Sunday, October 20, 2013

Wee Wisdom: Keeping the Moose off my Roof

Sophia saw a bug sitting on a post and swatted at it with her book. “I’m going to kill that guy,” said my 7-year-old.

Ella was not happy with her younger sister. “Sophia!” she yelled. “You can’t just kill anything you want. Now that bug won’t be able to reproduce, and animals that feed on it won’t have enough food, then they’ll die, then nature will be out of balance and moose will stampede over our house! Do you want moose running over our house?”

I had to laugh. Not because the prospect of a thousand-pound vegetarian in my living room was particularly funny, but because of the point my fifth-grader was making. She managed to connect the seemingly trivial notion of killing one bug with a reversal of the natural order, and she made the theory actually seem plausible, like the sci-fi plot in a Michael Crichton novel.

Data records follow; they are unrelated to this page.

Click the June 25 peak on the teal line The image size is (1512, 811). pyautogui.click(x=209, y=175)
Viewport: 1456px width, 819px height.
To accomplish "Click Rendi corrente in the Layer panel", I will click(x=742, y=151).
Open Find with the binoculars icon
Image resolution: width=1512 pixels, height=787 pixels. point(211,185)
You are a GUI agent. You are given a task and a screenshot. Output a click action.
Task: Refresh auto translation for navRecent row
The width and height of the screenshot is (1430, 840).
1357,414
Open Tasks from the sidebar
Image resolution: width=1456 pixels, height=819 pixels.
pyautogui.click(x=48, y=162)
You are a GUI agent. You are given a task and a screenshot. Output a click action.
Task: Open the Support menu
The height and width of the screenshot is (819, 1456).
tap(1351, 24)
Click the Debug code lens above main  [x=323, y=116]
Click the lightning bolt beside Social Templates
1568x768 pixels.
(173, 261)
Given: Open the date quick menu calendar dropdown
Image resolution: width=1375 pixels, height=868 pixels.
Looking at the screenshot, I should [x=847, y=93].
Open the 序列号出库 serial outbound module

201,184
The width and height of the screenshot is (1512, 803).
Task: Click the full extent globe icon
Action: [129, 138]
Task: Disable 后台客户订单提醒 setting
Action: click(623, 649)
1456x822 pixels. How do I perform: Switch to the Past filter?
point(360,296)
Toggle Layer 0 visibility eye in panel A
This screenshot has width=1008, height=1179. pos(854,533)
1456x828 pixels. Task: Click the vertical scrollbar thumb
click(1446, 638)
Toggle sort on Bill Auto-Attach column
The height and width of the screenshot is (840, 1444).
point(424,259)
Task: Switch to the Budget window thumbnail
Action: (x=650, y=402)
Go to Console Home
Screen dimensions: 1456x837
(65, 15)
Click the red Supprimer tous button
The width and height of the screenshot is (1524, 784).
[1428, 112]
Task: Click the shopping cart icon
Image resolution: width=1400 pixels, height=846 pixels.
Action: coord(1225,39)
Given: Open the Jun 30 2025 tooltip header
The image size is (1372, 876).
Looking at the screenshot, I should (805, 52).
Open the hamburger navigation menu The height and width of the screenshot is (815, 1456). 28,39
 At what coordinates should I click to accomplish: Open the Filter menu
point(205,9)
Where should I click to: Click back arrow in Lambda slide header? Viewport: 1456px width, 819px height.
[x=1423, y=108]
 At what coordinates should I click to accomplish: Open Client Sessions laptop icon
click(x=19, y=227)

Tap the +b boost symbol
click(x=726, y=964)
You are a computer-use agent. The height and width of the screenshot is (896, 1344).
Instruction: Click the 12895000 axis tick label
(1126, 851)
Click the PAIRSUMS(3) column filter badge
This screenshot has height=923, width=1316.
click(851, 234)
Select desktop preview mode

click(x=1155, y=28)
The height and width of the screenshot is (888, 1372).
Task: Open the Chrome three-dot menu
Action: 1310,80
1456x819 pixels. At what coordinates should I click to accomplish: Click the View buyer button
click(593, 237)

Despite the questionable scale of Ella’s “action-reaction” comment, it’s not unreasonable to posit that everything we do is connected in some way. All living things share the Earth. If one person can be responsible for tipping the balance, does that amount to a frightening responsibility — or an exhilarating opportunity?

Full disclosure: Tanya and I have an electric bug zapper, and we’re not afraid to use it. But maybe, as Ella intimated, killing one fly is symbolic of a greater issue. Should we back off?

As individuals, we are free to make our own choices, yet none of us can exist alone. All of our actions depend on and affect others, even people we’ve never met. A worthwhile connection can happen instantly — helping an old lady cross the street, for instance — or over time, like with recycling. Actions clearly elicit reactions, and this goes on and on perpetually, gradually rolling forward like waves in the vast ocean. The ripples will endure until the universe is no more.

Sometimes the consequences of our actions happen remotely in time, distance or measure. That’s when things get tricky. Unfortunately, we are often too short sighted to appreciate the results of what we’ve done. This can lead to trouble, like Ella’s threat of antlered beasts roving through suburbia. Part of the problem is that instead of accepting that we are each threads of the same garment, we try to prove (incorrectly) that we come from different clothes altogether. It won’t work.

And so, the debates rage on about how to tame our unruly national debt and figure out how to pay our bills, and over who’s at fault when the government of the most powerful country in the world shuts down for 16 days. Our elected leaders can’t grasp that we — every last one of us — are both the cause and the solution. The sooner we realize that, the quicker we can get back to picking each other up, instead of knocking each other down.

Or helping me keep that darned moose off my roof.